As a musician, I admit it is entertaining to demonstrate one’s ability to mimic a style, as Weird Al Yankovic and Frank Zappa did so humorously. As an aside, I find it incredible that no one but me seems to realize that Frank Zappa was ingeniously lampooning Ian Gillan and Ritchie Blackmore (of Deep Purple) in his 1973 recording, Fifty-Fifty, which appeared on his Over-Nite Sensation album. That song is worth hearing, apart from the humor, for Jean-Luc Ponty’s violin simulation of Ritchie Blackmore’s guitar work, as well as Zappa’s insane vocal emulating Gillan’s annoying alternating falsetto scream/normal voice (fifty-fifty of each, grin)---you can hear it at http://youtu.be/25ThICK0Fbw.

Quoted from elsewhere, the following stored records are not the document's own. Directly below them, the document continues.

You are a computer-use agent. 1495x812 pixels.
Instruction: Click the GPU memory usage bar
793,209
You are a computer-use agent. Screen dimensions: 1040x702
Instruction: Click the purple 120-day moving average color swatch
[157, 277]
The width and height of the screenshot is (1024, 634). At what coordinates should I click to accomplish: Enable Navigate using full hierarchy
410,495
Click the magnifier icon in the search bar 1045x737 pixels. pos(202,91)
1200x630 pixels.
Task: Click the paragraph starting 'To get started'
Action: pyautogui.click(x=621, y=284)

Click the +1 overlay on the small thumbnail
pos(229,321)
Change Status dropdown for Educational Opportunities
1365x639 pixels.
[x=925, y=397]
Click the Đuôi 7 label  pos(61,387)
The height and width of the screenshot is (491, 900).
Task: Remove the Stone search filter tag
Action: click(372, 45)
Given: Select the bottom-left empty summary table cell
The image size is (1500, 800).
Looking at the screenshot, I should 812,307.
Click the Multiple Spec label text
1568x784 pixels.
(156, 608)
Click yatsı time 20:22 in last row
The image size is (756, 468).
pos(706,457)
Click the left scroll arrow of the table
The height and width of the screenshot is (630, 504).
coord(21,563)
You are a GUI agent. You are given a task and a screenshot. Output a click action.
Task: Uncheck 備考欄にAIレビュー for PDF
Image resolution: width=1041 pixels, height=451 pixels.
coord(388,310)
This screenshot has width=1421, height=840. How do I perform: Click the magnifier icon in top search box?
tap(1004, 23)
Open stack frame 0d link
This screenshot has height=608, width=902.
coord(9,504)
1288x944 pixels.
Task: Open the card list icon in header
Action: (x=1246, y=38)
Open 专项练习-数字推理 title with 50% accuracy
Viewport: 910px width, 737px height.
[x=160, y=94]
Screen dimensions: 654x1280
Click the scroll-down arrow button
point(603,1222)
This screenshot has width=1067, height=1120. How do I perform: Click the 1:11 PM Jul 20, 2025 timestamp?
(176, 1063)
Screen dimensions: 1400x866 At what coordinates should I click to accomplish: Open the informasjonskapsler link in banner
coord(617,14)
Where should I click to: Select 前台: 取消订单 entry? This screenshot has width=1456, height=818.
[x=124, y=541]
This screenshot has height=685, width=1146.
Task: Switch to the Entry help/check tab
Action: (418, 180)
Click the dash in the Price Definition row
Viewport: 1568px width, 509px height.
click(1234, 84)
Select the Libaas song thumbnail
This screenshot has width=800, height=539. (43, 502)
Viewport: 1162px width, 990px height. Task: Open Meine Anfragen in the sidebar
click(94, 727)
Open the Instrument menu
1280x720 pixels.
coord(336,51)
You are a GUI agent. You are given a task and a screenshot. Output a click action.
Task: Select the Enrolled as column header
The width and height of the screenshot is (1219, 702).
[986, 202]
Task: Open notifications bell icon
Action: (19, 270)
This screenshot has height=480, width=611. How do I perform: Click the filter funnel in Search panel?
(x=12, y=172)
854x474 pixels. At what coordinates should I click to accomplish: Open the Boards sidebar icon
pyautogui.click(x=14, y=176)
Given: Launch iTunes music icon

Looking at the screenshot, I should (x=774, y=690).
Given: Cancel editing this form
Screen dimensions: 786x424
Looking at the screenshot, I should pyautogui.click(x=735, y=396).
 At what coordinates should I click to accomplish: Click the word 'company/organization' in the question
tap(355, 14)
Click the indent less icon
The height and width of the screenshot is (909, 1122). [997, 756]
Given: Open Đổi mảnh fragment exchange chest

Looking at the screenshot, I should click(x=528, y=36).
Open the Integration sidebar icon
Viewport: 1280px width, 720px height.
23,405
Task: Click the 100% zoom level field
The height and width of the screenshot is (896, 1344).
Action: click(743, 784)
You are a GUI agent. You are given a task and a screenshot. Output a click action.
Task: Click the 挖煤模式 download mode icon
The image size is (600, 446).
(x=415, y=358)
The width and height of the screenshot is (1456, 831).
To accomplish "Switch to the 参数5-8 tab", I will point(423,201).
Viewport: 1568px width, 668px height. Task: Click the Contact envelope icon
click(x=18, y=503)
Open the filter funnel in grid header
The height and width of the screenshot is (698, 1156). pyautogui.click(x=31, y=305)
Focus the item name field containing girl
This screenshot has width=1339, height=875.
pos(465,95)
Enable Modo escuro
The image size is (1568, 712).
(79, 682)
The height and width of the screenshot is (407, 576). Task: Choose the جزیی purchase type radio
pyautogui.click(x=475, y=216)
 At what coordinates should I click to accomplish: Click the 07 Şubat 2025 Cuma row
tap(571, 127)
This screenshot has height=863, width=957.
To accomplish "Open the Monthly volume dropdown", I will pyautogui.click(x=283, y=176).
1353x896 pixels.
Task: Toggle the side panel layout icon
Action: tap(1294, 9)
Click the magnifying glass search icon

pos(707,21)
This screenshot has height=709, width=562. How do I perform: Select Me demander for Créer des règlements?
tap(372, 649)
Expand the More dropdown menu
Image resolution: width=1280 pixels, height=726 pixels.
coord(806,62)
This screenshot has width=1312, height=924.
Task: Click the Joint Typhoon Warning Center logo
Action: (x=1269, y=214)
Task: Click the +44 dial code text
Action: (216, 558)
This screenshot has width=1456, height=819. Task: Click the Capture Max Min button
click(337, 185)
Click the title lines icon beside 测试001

However, Paul McCartney is probably the best songwriter and player (I’m not even going to qualify that by genre) who has ever lived, judging by the number and quality of his best compositions (e.g., his 1965 song Yesterday, the most frequently covered song in history) to inspire, evoke emotion, and just plain entertain. I personally feel that McCartney’s 1966 Paperback Writer may be the best single rock and roll song I have ever heard---his bass on that song evokes images of a jukebox rumbling in a crowded juke joint. 32 Billboard number one songs, 60 gold discs and over 100 million albums and a career that has spanned over 50 years? I don’t believe anyone has ever done that (or will ever do that again, for various reasons).
So, if I don’t like My Valentine, it is not because I don’t respect Paul McCartney. It is rather that I expect nothing but excellence from him.